→ EXERCISE DIRECTIONS:
Lines from the one containing "has height=508, width=812." to the end of the entries below must be reproduced exactly, with both end lines kept and no other line added.

++++

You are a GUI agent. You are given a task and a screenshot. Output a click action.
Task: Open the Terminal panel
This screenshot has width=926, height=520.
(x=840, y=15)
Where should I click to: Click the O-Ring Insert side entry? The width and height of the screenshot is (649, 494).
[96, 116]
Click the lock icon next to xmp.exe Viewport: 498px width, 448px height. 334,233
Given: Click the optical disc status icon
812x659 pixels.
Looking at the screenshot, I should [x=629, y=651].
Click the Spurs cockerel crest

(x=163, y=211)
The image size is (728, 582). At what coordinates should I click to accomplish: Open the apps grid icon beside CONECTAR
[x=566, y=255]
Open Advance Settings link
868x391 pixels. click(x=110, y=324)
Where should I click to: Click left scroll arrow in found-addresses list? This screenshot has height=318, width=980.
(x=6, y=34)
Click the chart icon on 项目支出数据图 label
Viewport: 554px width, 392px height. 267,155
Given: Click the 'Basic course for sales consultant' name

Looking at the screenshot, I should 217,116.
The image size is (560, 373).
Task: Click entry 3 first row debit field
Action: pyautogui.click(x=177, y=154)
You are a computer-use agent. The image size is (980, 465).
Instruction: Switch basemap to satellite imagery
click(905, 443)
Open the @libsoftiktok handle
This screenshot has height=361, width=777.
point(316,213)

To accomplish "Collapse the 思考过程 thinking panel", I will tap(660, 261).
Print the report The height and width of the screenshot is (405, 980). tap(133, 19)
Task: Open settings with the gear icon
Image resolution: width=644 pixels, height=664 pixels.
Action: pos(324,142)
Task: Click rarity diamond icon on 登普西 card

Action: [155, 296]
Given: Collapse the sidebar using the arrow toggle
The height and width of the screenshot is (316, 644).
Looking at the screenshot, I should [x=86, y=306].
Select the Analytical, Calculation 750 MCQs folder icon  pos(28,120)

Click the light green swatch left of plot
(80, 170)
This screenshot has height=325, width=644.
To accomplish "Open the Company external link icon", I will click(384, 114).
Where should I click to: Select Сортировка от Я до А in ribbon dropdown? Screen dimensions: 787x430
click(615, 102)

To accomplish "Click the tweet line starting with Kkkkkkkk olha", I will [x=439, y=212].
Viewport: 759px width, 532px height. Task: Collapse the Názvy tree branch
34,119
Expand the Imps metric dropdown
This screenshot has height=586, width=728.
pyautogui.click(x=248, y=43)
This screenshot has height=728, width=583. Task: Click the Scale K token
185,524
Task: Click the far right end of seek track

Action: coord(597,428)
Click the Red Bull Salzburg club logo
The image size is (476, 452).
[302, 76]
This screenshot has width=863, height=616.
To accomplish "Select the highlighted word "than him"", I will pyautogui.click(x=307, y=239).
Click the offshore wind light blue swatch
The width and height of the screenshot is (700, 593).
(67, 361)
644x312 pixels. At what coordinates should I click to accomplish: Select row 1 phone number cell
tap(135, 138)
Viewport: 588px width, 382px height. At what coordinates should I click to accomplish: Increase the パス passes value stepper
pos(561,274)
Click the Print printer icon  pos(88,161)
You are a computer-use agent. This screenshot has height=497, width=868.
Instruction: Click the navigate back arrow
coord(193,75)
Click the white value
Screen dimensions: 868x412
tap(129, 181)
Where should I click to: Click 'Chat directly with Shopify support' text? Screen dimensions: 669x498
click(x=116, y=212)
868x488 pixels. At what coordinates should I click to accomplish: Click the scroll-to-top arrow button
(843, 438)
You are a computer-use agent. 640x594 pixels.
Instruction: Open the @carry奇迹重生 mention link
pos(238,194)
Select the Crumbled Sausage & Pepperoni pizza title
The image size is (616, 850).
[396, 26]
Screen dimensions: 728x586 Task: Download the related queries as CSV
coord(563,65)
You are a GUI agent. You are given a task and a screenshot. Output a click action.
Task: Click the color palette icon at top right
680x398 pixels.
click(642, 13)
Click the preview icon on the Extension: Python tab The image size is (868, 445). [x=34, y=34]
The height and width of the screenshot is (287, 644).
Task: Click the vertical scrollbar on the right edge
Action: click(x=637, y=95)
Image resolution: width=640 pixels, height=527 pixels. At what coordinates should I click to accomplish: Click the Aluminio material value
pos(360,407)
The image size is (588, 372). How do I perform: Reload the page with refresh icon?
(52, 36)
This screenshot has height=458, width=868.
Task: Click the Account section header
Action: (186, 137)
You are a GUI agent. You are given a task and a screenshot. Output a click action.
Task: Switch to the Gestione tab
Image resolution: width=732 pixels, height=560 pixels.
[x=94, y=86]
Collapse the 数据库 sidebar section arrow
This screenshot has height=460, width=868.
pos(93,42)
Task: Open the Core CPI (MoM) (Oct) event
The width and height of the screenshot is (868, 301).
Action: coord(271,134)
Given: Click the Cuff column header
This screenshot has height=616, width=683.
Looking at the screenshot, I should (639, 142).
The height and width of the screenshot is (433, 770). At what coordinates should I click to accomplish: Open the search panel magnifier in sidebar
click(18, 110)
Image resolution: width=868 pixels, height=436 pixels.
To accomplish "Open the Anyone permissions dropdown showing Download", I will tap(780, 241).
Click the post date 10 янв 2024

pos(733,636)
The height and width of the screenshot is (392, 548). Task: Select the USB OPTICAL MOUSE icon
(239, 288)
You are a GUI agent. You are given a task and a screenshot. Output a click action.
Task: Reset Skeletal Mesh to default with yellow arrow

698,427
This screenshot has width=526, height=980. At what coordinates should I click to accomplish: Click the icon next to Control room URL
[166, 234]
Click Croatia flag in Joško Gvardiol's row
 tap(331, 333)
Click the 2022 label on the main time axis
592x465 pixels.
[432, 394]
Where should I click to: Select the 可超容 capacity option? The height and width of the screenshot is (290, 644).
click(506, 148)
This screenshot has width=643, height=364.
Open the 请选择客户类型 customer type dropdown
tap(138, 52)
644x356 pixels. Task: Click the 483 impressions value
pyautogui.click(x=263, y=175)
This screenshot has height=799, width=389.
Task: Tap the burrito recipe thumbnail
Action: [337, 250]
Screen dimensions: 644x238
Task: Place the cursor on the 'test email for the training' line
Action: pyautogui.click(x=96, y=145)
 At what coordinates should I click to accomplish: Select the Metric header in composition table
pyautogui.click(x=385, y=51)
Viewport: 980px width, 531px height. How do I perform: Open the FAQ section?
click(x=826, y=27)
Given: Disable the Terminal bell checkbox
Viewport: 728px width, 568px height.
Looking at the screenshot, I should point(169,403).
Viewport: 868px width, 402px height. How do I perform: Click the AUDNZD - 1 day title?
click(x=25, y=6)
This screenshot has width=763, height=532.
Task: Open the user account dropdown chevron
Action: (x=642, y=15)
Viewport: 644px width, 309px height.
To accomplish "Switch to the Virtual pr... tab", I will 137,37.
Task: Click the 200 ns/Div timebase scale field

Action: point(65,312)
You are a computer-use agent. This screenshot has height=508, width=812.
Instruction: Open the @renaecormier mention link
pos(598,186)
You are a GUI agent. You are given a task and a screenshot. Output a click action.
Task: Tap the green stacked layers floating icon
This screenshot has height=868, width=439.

++++

→ ANSWER TO THE EXERCISE:
You are a computer-use agent. This screenshot has height=508, width=812.
Instruction: Open the @renaecormier mention link
pos(598,186)
You are a GUI agent. You are given a task and a screenshot. Output a click action.
Task: Tap the green stacked layers floating icon
This screenshot has height=868, width=439.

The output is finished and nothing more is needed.